As many a woman can attest, one of the most complex relationships is that of the mother and daughter.

Moms can be – and I speak from experience – totally unprepared when their compliant, doting, little princess grows into a hormone-fueled, stubborn, independent teen.

Now that Elissa Riesenfeld is all grown up, she and her mom, Buzz writer Arlene Lassin, have a loving, warm relationship.

My relationship with my daughter, Elissa, now 22, was so positive throughout her younger years. It was shocking when she dared assert some independence from me as a teenager. She even had the nerve to have her own opinions – some of which differed wildly from my own.

I won the belly-button piercing battle, and she won the cartilage-piercing war.

Fortunately, as she finished her teen years and moved into young adulthood, we became closer than ever, with our mutual respect intact.

In a new book, Side by Side – The Revolutionary Mother-Daughter Program for Conflict-Free Communication, psychiatrist Dr. Charles Sophy says, “Mothers and daughters can go from best friends to mortal enemies in breakneck speed.”

He emphasizes that mothers and daughters must carefully tread through learning how to communicate in a positive, rather than critical, way.

## GIVEN INSTRUCTION
Extend the piece on mother-daughter relationships, picking up after its last sentence.

## COLLECTED MATERIAL

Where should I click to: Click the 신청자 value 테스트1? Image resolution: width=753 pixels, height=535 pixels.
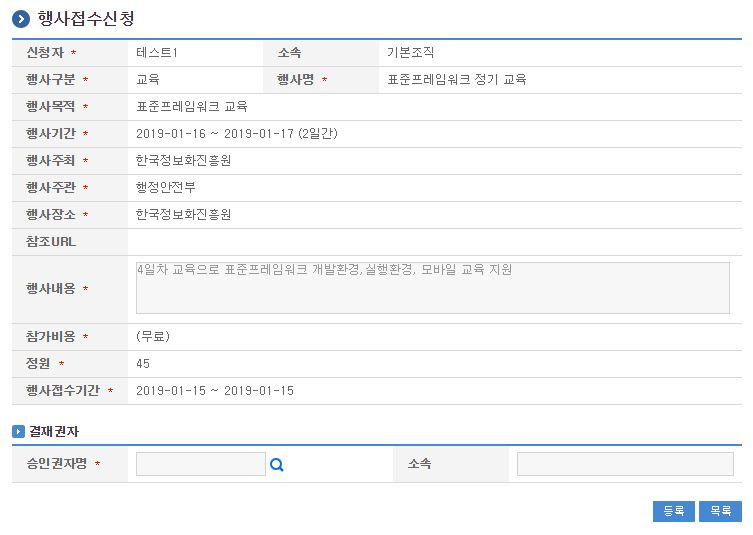tap(157, 52)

## RESPONSE TO THE EXERCISE
It wasn't until Brown Kogen, pictured at age 8 along with her mother Jeanne Mandell, became a mother herself that she could appreciate the both the strengths and weaknesses of her own mother/daughter relationship.

Brown Kogen, who grew up in Memorial as Lynn Mandell and now lives in Los Angeles, is a contributing writer to Sophy’s book. Her mom, Jeanne Mandell, had three daughters to raise, so she knows a bit about the complexities of the mother-daughter relationship.

For one, Jeanne says, “girls always tell you when they are mad.”

It was while writing the book that Brown realized she could have used a reference guide to navigate her past problems with her mother.

“We now have the talks we should have had then,” said Brown, “and I could have showed her more respect.”

In the book, she and her mom come across as having a flair for comedy that turns conflicts into funny tales. One ongoing debate is whether Brown should be called her given name of Lynn, or the college nickname that stuck.

“Don’t call her Brown,” mom Jeanne instructed me. “Her name is Lynn, which I think is a very nice name.”

The humor both helped and hindered their communication, because the laughter would stop any further conversation. Still, it helped Brown develop the tools to begin a successful television comedy-writing career, including writing several episodes for the hit sitcom Friends.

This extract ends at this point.